Dan Gedeon spent countless hours in the lab this summer.

After exhaustive research and countless hours of experimentation in his charcoal laboratory, Dan Gedeon, a sixth-year pharmacy student from North Royalton, Ohio, successfully uncovered the secrets of the healthy summer cookout and shared them with the ONU community in the summer issue of the Healthwise newsletter. His goal: to help people get healthy while doing the things they like to do.

“It all comes down to making good decisions,” he says. “By its nature, grilling is a healthy food preparation technique in that it doesn’t require any extra oils or fats. But you still need to be smart about what you grill.”

Gedeon examined healthy-eating tips as part of his one-month rotation at Healthwise, ONU’s health and wellness program that provides educational opportunities, disease state and medication management, and one-on-one counseling with health care professionals to ONU faculty and staff members. In a way, his job was to grill.

“I might have done better research than I normally do,” he says.

When trying to understand overall human health and wellness, a person’s lifestyle cannot be overstated. Many diseases, including commonly occurring ones like diabetes, hypertension and high cholesterol, are directly related to diet and exercise. Therapeutic lifestyle changes can have a profound effect on the onset of a disease like diabetes or even eliminate a condition like high cholesterol entirely. But regardless of which disease a person might have, according to Gedeon, “having a healthy lifestyle is going to be beneficial for any disease state.”

When it comes to the cookout, Gedeon found that healthier choices can be made without sacrificing enjoyment or even flavor. He suggests replacing fatty hamburgers with lean substitutes like ground turkey or even bison. Go ahead and enjoy barbecue chicken, but take the skin off and realize that many barbecue sauces contain a lot of sugar and fat, so use a low-fat, low-calorie variety. Buns, which are an overlooked food associated with grilling, provide a wonderful opportunity to make a healthier choice when you switch to whole grain.

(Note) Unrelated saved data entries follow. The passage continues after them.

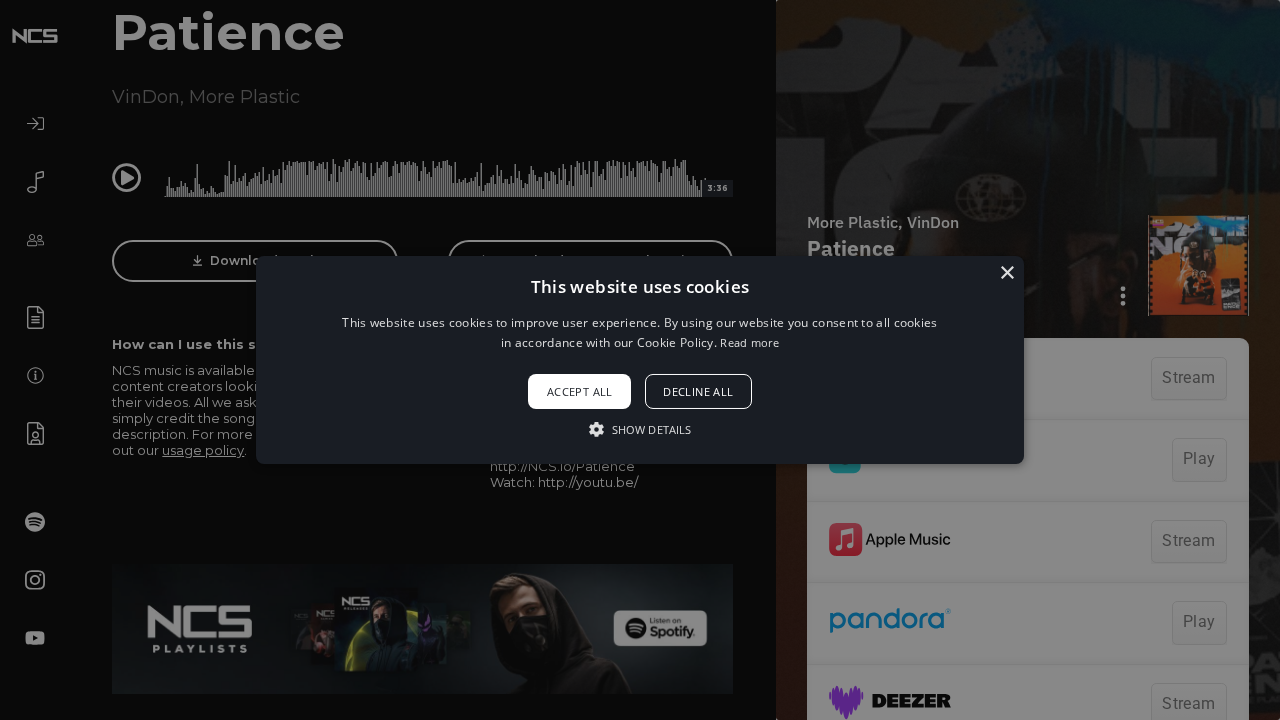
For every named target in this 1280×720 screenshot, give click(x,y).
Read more (749, 342)
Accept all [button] (580, 391)
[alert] (640, 360)
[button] (640, 360)
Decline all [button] (698, 391)
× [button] (1006, 273)
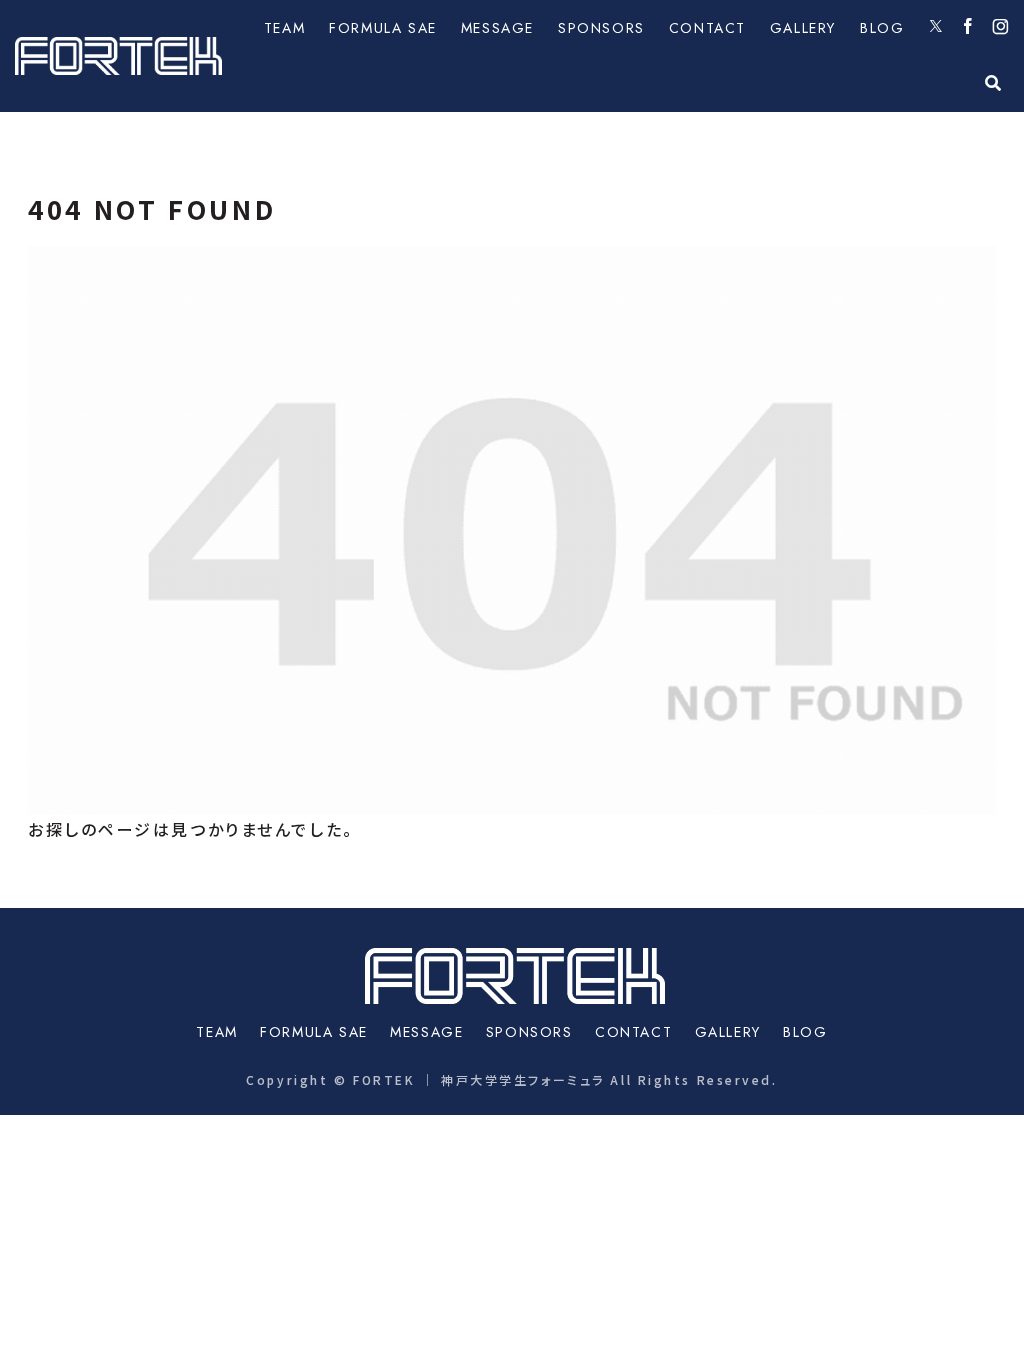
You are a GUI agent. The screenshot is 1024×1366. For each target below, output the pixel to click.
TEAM (216, 1032)
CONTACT (633, 1032)
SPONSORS (529, 1032)
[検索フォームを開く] (993, 83)
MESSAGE (426, 1032)
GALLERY (728, 1032)
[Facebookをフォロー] (968, 28)
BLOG (805, 1032)
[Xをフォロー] (936, 28)
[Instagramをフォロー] (1000, 28)
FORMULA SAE (314, 1032)
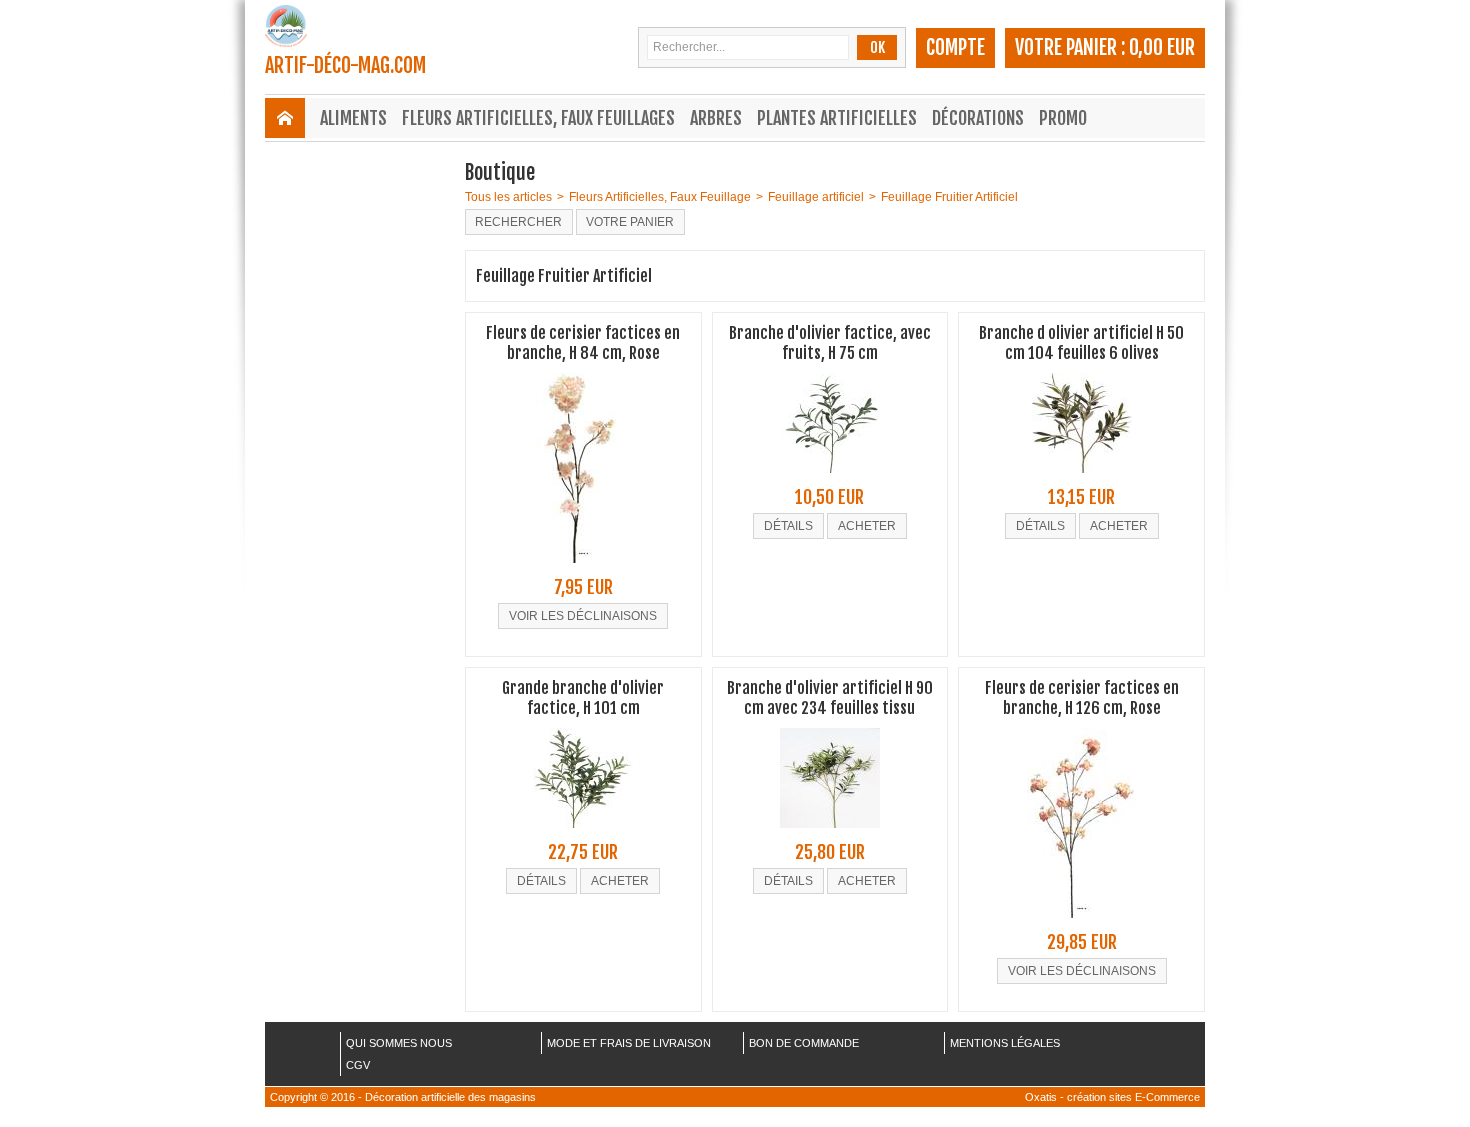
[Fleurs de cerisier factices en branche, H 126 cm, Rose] (1081, 924)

According to Gedeon, when people think of grilling, they tend to focus on meat. But marinated vegetables can be delicious and extremely healthy when grilled. And don’t forget all the side dishes and snacks we often consume over the course of an afternoon outside. There are healthy options for those as well, such as using Greek yogurt instead of sour cream in dips, and putting sea salt and heart-healthy margarines on corn on the cob.

These small changes to a menu can go a long way to improving health, and they still taste great.

Some may sense a bit of irony in that an aspiring pharmacist is so enthusiastic about keeping people off of medication. After all, don’t pharmacists dispense medications?

“Yes, pharmacists primarily deal with medications,” says Gedeon. “But our main concern is always the patient. If a patient can control his or her disease with just diet and exercise, that is healthier for them than being on a bunch medications. We want the best for them. We want them to be as healthy as they can be.”

But that doesn’t mean we can’t enjoy doing it.